Hello everyone.
Consider a constrained LTI system as: dx=Ax+Bu+ alpha*H*x, where 'alpha' is a varying parameter in [0 1] and H is a constant matrix, controlled by MPC.
In the case of linear constrained MPC, usually, stability is achieved by forcing the last element of the optimal state trajectory to lie in a terminal invarient set. In this set, A lyapunov function for the unconstrained system under the nominal control is known. If this Lyapunov function is used as the terminal cost in MPC cost function, stability of the closed-loop system under MPC strategy is guaranteed.
The issue is: How stability is guaranteed for the above-mentioned linear uncertain system?
I calculated MPC data (i.e.

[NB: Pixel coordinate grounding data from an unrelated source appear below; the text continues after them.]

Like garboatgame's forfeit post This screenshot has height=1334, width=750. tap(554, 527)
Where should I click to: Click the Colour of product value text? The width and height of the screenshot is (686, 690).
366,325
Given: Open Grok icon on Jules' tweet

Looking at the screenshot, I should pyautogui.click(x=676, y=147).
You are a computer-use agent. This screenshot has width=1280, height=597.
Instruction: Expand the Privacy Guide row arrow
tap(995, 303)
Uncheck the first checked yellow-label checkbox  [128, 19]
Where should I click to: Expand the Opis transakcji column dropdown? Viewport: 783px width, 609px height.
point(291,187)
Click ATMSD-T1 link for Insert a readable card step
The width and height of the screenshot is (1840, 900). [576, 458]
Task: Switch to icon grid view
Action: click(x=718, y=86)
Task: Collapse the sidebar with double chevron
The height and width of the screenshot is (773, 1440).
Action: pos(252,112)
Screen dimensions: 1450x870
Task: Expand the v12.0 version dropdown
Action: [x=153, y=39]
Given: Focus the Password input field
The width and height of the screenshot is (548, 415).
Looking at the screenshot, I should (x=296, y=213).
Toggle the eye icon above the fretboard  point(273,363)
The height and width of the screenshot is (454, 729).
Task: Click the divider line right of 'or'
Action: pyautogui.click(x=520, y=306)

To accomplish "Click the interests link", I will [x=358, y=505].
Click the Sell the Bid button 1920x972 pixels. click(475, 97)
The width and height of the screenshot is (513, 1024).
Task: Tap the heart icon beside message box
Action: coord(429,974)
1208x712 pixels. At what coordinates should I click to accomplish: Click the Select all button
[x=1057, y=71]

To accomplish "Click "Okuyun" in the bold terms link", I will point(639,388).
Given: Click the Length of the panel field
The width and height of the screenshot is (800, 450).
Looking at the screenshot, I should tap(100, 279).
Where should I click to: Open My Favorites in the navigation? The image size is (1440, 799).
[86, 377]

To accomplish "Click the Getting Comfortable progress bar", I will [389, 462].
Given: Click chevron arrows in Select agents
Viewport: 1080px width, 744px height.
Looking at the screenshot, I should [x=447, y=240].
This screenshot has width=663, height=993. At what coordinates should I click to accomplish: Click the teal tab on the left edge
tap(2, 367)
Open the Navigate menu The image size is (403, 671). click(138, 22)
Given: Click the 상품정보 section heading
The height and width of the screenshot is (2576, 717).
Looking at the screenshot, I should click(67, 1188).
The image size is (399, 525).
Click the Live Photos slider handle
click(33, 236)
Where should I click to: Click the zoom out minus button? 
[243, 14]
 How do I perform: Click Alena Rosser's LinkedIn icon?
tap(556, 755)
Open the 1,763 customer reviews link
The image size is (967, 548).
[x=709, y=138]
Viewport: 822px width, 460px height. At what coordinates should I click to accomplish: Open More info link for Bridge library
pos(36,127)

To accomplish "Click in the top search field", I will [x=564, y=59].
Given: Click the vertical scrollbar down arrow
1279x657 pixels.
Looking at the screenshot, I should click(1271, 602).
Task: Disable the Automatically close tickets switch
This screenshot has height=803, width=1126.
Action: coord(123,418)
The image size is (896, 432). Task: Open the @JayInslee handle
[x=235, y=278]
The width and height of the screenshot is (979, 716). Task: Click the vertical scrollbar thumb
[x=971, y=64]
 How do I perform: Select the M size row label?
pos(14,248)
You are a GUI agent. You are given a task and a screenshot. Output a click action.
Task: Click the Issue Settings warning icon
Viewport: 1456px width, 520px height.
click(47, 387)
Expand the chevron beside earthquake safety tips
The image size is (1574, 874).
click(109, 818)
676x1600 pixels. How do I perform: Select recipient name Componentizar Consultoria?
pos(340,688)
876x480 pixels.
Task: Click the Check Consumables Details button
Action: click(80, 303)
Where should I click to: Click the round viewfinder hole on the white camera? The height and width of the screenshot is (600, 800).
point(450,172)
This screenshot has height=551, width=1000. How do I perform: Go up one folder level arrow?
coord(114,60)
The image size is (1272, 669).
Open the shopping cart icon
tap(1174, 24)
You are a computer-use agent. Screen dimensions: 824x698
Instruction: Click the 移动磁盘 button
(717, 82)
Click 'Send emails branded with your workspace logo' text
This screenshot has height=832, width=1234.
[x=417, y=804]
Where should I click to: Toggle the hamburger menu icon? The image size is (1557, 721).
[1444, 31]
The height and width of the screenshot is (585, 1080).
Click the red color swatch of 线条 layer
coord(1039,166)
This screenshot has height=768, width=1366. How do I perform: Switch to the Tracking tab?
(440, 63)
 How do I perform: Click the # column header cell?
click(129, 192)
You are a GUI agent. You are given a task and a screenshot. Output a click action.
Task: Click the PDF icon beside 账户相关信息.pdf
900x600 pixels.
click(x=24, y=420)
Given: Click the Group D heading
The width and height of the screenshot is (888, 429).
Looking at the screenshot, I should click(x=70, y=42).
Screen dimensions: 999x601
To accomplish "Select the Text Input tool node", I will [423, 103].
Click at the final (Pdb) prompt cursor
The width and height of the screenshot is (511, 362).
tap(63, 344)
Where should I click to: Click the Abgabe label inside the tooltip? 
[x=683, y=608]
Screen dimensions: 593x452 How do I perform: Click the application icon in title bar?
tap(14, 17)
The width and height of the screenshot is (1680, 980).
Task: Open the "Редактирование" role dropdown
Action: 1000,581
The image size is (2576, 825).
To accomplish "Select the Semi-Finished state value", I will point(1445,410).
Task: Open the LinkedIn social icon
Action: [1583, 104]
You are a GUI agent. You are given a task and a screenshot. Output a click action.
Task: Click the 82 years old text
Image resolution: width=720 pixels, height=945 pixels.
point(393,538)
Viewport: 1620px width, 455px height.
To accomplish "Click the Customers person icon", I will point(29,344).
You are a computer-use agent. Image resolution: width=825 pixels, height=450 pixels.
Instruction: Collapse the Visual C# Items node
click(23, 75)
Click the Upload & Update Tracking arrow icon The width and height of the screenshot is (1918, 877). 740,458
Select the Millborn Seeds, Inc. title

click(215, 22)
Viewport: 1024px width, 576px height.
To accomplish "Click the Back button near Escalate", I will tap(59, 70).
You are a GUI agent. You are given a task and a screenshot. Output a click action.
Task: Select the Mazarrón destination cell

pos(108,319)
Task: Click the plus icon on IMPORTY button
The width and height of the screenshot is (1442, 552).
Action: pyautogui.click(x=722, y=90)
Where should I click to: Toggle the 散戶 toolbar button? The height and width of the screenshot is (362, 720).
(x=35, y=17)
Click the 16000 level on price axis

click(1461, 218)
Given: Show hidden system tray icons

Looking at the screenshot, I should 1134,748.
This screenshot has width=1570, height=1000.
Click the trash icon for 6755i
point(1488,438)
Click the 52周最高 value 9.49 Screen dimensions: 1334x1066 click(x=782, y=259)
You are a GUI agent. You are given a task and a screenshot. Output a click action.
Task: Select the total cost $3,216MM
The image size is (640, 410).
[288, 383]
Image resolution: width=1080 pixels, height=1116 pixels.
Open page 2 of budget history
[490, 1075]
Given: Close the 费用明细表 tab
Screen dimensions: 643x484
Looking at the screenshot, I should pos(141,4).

Q and R cost function matrices as well as terminal cost function) according to the state matrix 'A+H' by writing Lyapunov reduction equation and then constructing an LMI optimisation problem. So stability when 'alpha' is between (0 1) must be satisfied ! Am I right?
Note that I calculate the positive invariant set for the system: dx=Ax+Bu(+H*x)
and the equality constraint is: dx=Ax+Bu(+H*x) and the optimal input is applied to dx=Ax+Bu+ alpha*H*x. But the closed-loop system is unstable!!
What should be done to guarantee stability while 'alpha' is varying?
Kind Regards,